- **Task directions**:
Rewrite all the items below, replacing "click coordinates" with "tap coordinates" and keeping everything else unchanged. Leave the pictures out of your answer.

··· Records for this task

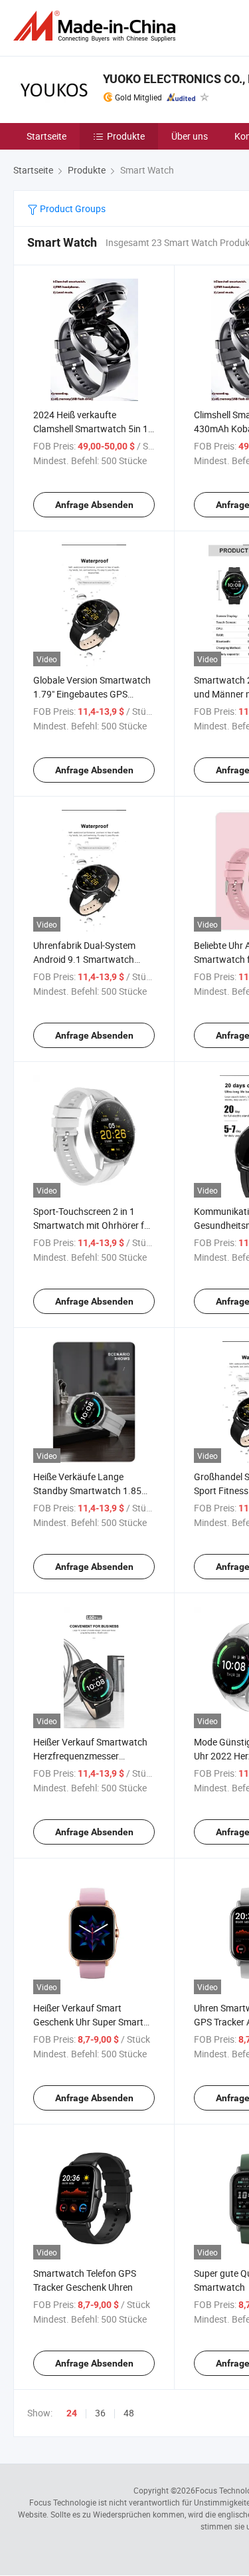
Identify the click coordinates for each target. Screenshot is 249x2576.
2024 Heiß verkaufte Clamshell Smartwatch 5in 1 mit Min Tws (90, 428)
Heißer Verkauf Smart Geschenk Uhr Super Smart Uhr (88, 2021)
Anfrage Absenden (94, 504)
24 (71, 2413)
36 (100, 2412)
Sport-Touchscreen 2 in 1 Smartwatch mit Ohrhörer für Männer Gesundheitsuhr (93, 1225)
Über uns (189, 136)
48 (129, 2412)
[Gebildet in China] (97, 26)
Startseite (46, 136)
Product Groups (72, 208)
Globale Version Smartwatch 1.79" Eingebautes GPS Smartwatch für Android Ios (92, 694)
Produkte (126, 136)
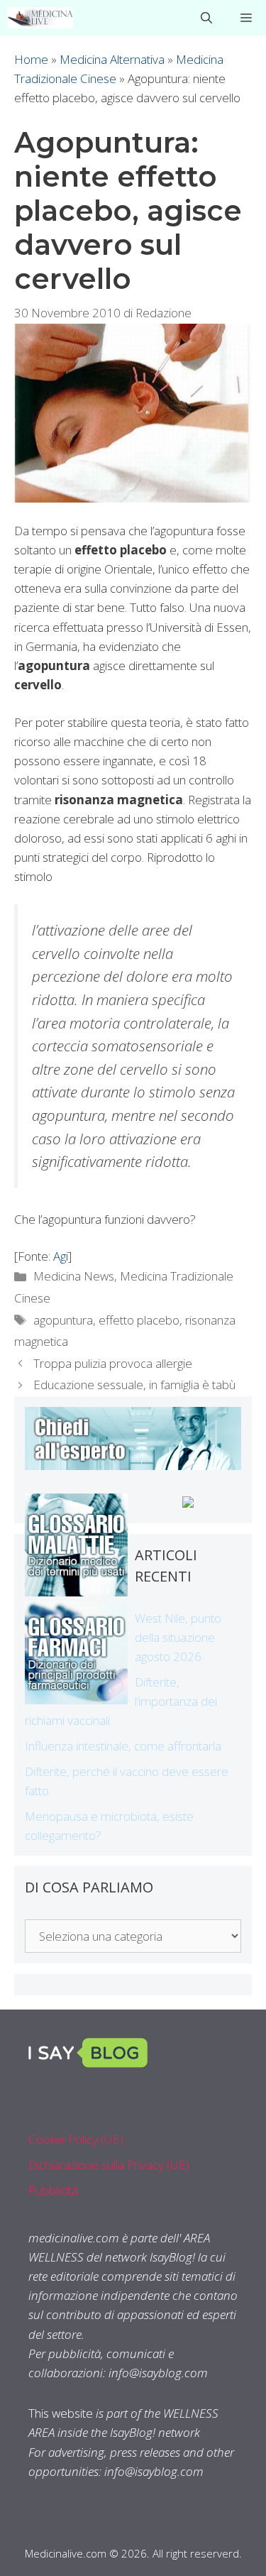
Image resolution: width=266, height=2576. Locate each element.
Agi (60, 1256)
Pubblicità (53, 2190)
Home (31, 59)
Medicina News (73, 1276)
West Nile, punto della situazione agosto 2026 (178, 1637)
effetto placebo (139, 1320)
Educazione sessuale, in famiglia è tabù (134, 1384)
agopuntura (63, 1320)
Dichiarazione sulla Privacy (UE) (108, 2164)
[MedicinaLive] (40, 17)
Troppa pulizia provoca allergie (112, 1363)
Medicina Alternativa (112, 59)
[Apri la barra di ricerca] (206, 17)
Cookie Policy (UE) (75, 2139)
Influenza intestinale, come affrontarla (123, 1746)
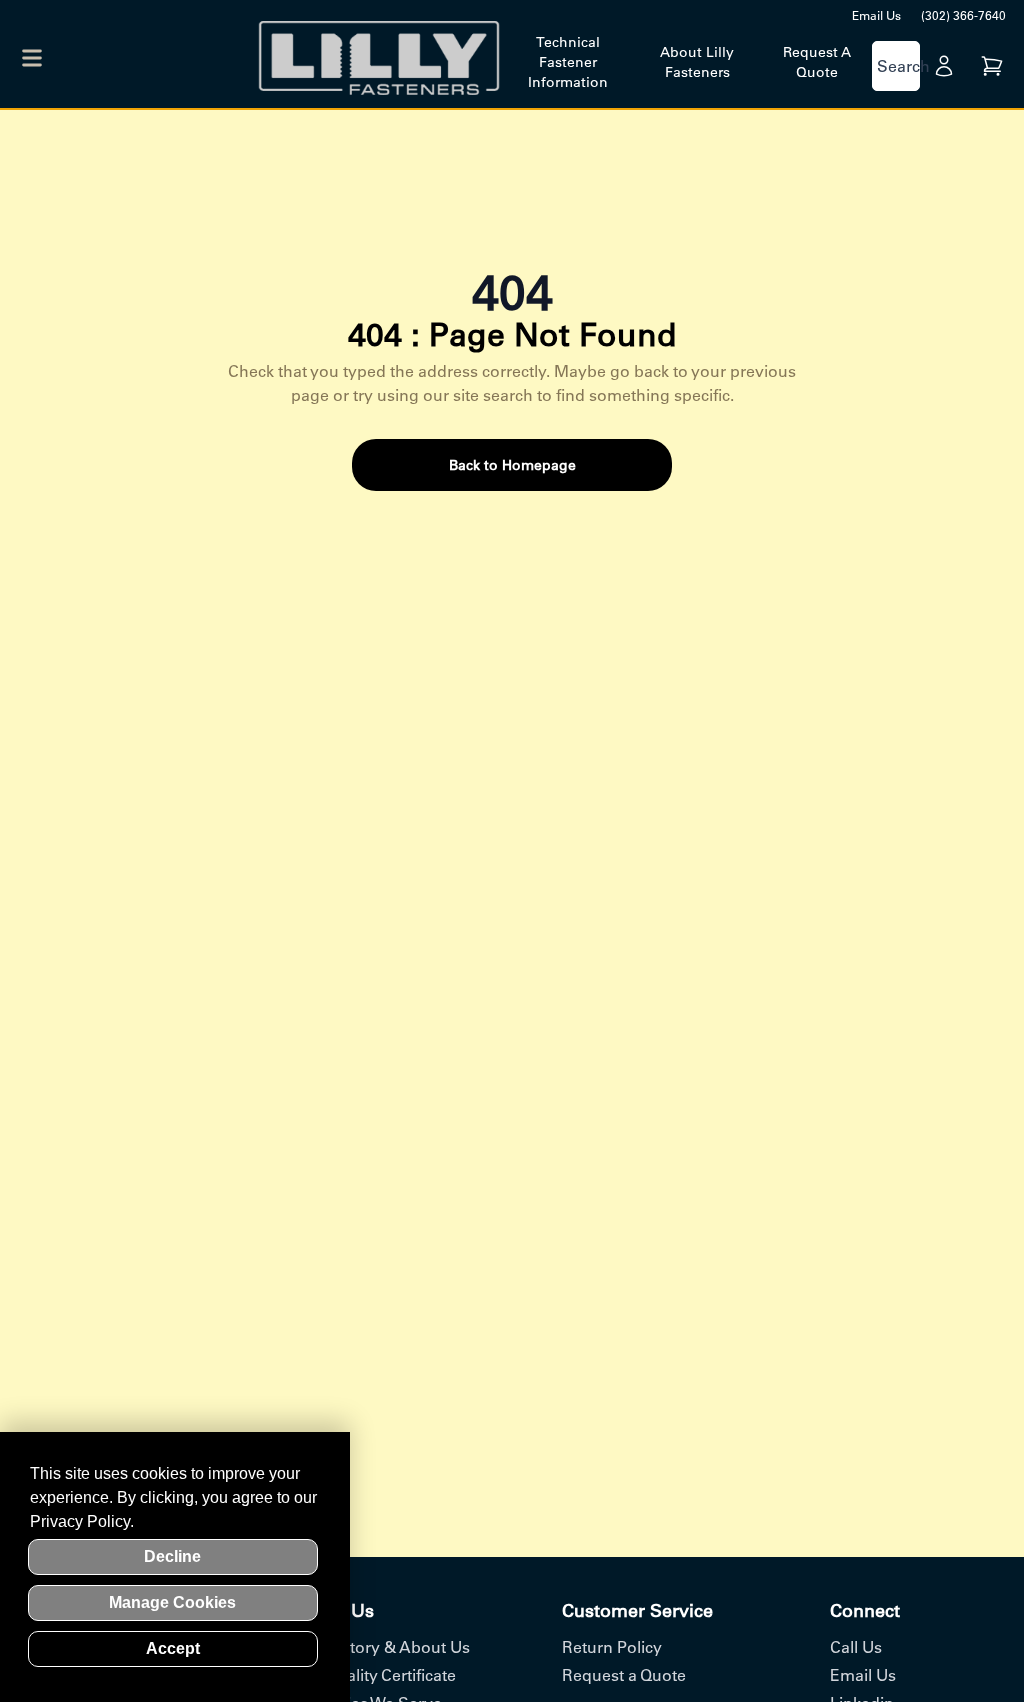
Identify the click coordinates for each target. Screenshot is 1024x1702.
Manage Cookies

······

- **Finished task**:
Identify the tap coordinates for each target. Screenshot is 249x2576.
2024 Heiß verkaufte Clamshell Smartwatch 5in 1 mit Min Tws (90, 428)
Heißer Verkauf Smart Geschenk Uhr Super Smart Uhr (88, 2021)
Anfrage Absenden (94, 504)
24 (71, 2413)
36 (100, 2412)
Sport-Touchscreen 2 in 1 Smartwatch mit Ohrhörer für Männer Gesundheitsuhr (93, 1225)
Über uns (189, 136)
48 (129, 2412)
[Gebildet in China] (97, 26)
Startseite (46, 136)
Product Groups (72, 208)
Globale Version Smartwatch 1.79" Eingebautes GPS Smartwatch für Android Ios (92, 694)
Produkte (126, 136)
Image resolution: width=266, height=2576. Locate each element.
Agi (60, 1256)
Pubblicità (53, 2190)
Home (31, 59)
Medicina News (73, 1276)
West Nile, punto della situazione agosto 2026 (178, 1637)
effetto placebo (139, 1320)
Educazione sessuale, in famiglia è tabù (134, 1384)
agopuntura (63, 1320)
Dichiarazione sulla Privacy (UE) (108, 2164)
[MedicinaLive] (40, 17)
Troppa pulizia provoca allergie (112, 1363)
Medicina Alternativa (112, 59)
[Apri la barra di ricerca] (206, 17)
Cookie Policy (UE) (75, 2139)
Influenza intestinale, come affrontarla (123, 1746)
Identify the tap coordinates for each target. Screenshot is 1024x1702.
Manage Cookies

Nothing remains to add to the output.